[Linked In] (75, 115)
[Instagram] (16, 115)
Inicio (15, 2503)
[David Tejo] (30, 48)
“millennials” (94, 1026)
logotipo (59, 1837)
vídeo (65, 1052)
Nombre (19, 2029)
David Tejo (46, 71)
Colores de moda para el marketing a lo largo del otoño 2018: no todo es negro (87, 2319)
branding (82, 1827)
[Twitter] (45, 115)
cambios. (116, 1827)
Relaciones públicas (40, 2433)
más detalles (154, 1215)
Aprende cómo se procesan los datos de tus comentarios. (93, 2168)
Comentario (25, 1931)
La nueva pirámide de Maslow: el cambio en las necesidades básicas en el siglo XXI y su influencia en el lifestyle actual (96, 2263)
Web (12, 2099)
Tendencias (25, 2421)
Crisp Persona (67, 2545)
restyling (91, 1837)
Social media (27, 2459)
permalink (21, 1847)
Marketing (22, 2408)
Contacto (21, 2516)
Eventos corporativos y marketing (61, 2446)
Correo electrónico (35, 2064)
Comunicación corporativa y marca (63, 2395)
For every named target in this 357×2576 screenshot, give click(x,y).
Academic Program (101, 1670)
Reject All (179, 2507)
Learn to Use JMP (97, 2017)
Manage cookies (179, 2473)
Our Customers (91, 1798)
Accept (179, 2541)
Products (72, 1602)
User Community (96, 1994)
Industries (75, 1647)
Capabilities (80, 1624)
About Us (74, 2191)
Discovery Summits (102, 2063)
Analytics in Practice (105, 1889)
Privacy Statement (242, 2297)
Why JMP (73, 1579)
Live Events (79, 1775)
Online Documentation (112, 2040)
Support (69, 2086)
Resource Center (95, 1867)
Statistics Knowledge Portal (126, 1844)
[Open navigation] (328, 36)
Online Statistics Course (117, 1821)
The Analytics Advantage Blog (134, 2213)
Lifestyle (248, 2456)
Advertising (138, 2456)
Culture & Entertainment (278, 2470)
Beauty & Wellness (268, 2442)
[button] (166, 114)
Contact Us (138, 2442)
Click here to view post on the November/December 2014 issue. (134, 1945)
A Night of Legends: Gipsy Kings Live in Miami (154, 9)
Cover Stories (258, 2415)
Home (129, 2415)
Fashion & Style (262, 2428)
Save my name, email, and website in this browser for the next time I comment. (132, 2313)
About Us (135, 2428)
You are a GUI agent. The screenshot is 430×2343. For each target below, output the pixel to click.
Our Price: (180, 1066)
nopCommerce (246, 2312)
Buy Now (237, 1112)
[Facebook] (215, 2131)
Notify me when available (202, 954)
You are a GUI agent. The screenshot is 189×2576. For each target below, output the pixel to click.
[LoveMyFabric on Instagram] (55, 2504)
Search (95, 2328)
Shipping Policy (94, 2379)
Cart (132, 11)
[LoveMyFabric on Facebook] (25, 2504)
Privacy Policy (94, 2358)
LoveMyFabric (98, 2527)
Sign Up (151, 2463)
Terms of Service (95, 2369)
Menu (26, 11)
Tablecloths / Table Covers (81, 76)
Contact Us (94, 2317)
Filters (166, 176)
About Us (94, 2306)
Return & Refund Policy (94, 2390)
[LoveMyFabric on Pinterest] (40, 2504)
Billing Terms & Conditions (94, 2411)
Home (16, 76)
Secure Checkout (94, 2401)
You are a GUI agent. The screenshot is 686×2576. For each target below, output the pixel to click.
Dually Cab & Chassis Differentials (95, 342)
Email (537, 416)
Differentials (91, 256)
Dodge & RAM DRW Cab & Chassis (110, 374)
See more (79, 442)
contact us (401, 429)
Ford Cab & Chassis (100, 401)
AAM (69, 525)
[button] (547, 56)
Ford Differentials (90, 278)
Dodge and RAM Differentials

Task statement:
From the material above, copy exactly the lines between the line holding "Privacy Statement (242, 2297)" and the line holding "Notify me when available (202, 954)", inclusive, and only those.

Output for this task:
Privacy Statement (242, 2297)
Why JMP (73, 1579)
Live Events (79, 1775)
Online Documentation (112, 2040)
Support (69, 2086)
Resource Center (95, 1867)
Statistics Knowledge Portal (126, 1844)
[Open navigation] (328, 36)
Online Statistics Course (117, 1821)
The Analytics Advantage Blog (134, 2213)
Lifestyle (248, 2456)
Advertising (138, 2456)
Culture & Entertainment (278, 2470)
Beauty & Wellness (268, 2442)
[button] (166, 114)
Contact Us (138, 2442)
Click here to view post on the November/December 2014 issue. (134, 1945)
A Night of Legends: Gipsy Kings Live in Miami (154, 9)
Cover Stories (258, 2415)
Home (129, 2415)
Fashion & Style (262, 2428)
Save my name, email, and website in this browser for the next time I comment. (132, 2313)
About Us (135, 2428)
You are a GUI agent. The screenshot is 430×2343. For each target below, output the pixel to click.
Our Price: (180, 1066)
nopCommerce (246, 2312)
Buy Now (237, 1112)
[Facebook] (215, 2131)
Notify me when available (202, 954)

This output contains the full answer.